There's a bigger concern: how much does Russia's nuclear blackmail affect the West?

by alex

There is more concern: to what extent does Russia's nuclear blackmail affect the West? Anzhelika Galesevich

According to the new nuclear doctrine, Russia can strike even a non-nuclear power if it starts “aggression against Moscow” with the support of a nuclear one. The previous version also “allowed” to strike with nuclear weapons. Since Ukraine damaged early warning stations and also entered the territory of the Kursk region.

It should be noted that Russia changed the nuclear doctrine not in order to strike a nuclear strike. In this way, the aggressor country seeks to scare Western countries. Ivan Us, the chief consultant of the National Institute for Strategic Studies, explained in a conversation with Channel 24 how Russia's nuclear blackmail influences the West.

What scares the West more than the possibility of using nuclear weapons

Us noted that Russia decided to change its nuclear doctrine after the unsuccessful test of the Sarmat intercontinental ballistic missile at the Plesetsk cosmodrome. It is quite possible that the same situation could happen during an attempt to launch a nuclear strike. The weapon could fly only 35 kilometers, as happened during the only successful test of the Sarmat missile, and simply explode.

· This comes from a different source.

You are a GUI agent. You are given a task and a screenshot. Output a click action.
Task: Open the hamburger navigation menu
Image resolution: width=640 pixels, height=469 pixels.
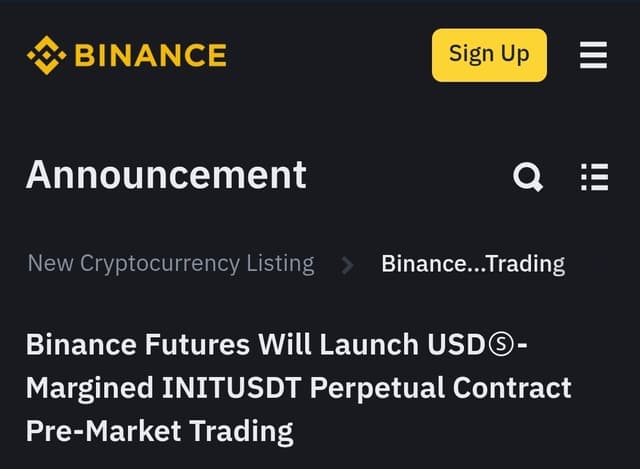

Seeing such failure and at the same time attempts to change the nuclear rhetoric, the West understands, “maybe these threats are from the world of theory, which are not based on the world of practice?!” Russian scare mongering is increasingly becoming a profanation. Ivan Us quoted the expression: “If you repeat a threat several times, it devalues ​​itself, loses its value.”

Given this, several questions arise.

  1. Does Russia even have nuclear weapons? ?
  2. Does Russia realize that a retaliatory strike would cause it devastating damage? ?
  3. Does Russia understand that the Russian elite in London, which Putin often threatens to hit with a nuclear weapon, can interfere with Putin's plans? ?

Russian Nuclear threats are no longer as influential as concerns about the lack of a clear understanding of what the world will be like without Russia, noted Ivan Us, chief consultant at the National Institute for Strategic Studies.

In August 1991, the 41st US President George Bush Sr. spoke in the Verkhovna Rada. He said that Ukraine was not leaving the USSR. However, a few days later, the socialist state collapsed. Washington did not understand what the world would look like without the Soviet Union. As we can see, nothing terrible happened. Now there are such concerns about Kyiv.

The West is afraid of a world without Moscow. That is, if Ukraine wins, Russia will lose; if Russia loses, it may fall apart; if Russia falls apart, new realities will emerge. But Western countries are not ready for this yet.